Multiple users also chimed in with experiences they’ve had with other manufacturers doing the same thing with their higher-end cars, with several drawing parallels between the C8 and Audi’s first go at a mid-engine car with the 2006 R8, a car that Audi installed similar rules to protect. EViL427 chimed in with an interesting sentiment, “Well, damn. My preferred collision repair place (15 years and counting) can’t service my wife’s Jaguar XE for the same reasons. I messaged him about this since they specialize in Corvettes. I’d be sad if they can’t work on my C8 (after I got over the heartbreak of wrecking it, of course).”
Others still smelled something fishy in regards GM’s intentions with this rule. We will let Armchair take it away again; “Getting “GM Certified” just means ponying up money to GM, another money grab. So, what now each body shop has to get certified by every auto manufacturer, and pony up money to each? There is already a universal I-CAR certification for body shops, and a specific ASE certification for collision.” Which was again answered by Phil and fellow pro-regulation poster, DSOMrulz who said “True, but in our litigious society, I’m not fully convinced GM has much of a choice” and “GM will still sell parts. But the shop has to be certified to show it knows how to repair aluminum structures. I think it’s a good thing that Joe’s Body Shop, who’s never touched a piece of aluminum in his life, isn’t going to be welding up wrecked C8 frames and reselling dangerous cars,” respectfully.

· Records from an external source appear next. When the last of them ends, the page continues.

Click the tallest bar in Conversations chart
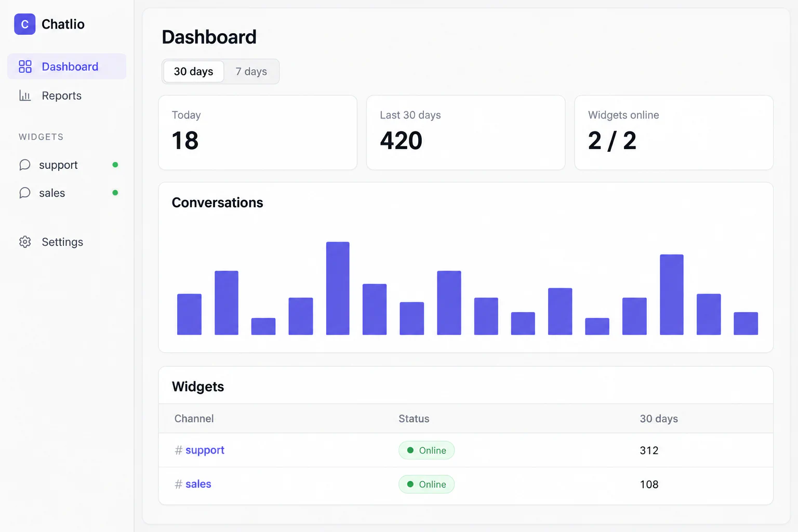 pyautogui.click(x=338, y=288)
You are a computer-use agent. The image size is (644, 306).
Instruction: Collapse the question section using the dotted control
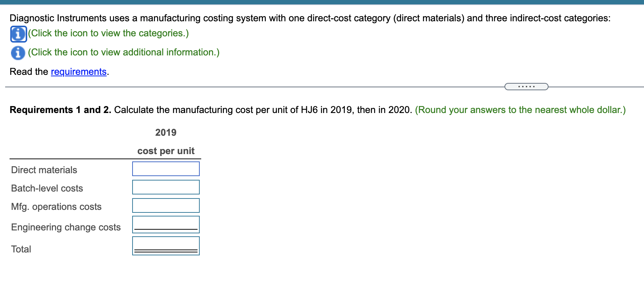point(527,87)
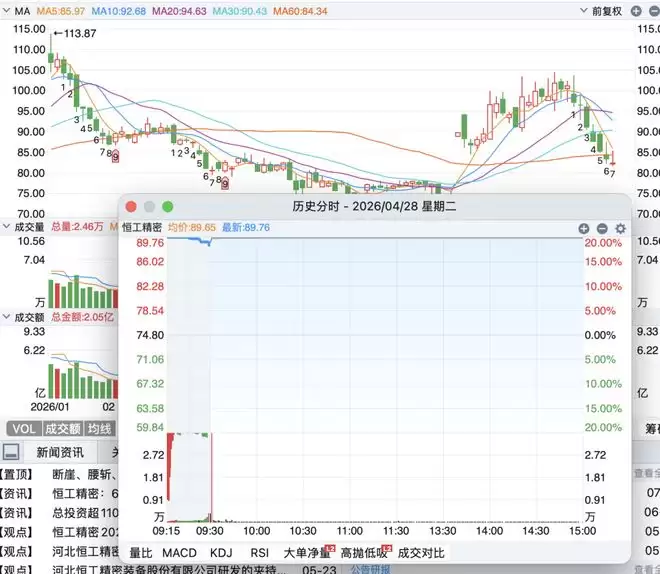Viewport: 660px width, 574px height.
Task: Open the 大单净量 indicator
Action: pos(309,553)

Similar back-and-forths came to define the thread and we urge any interested parties to head over and read the whole thing for themselves but we are still left with a conundrum.
Our freedom-loving American hearts want to support individual’s rights and stick it to “the man” but we have been pouring over of the C8’s fine technical details for months and the chassis truly is the most advanced piece of the new car. Many of us are hopeful second and even third owners and we have to side with the General on this one because we need to know that the cars will be in just as good of shape when we become their caretakers as they were for their original owners and that means assuring that any shop that works on the mid-engine structure is as close to 100% sure about what they are doing as humanly possible. As usual, Corvette Nation, we are interested in hearing your thoughts on the matter in the comment section below.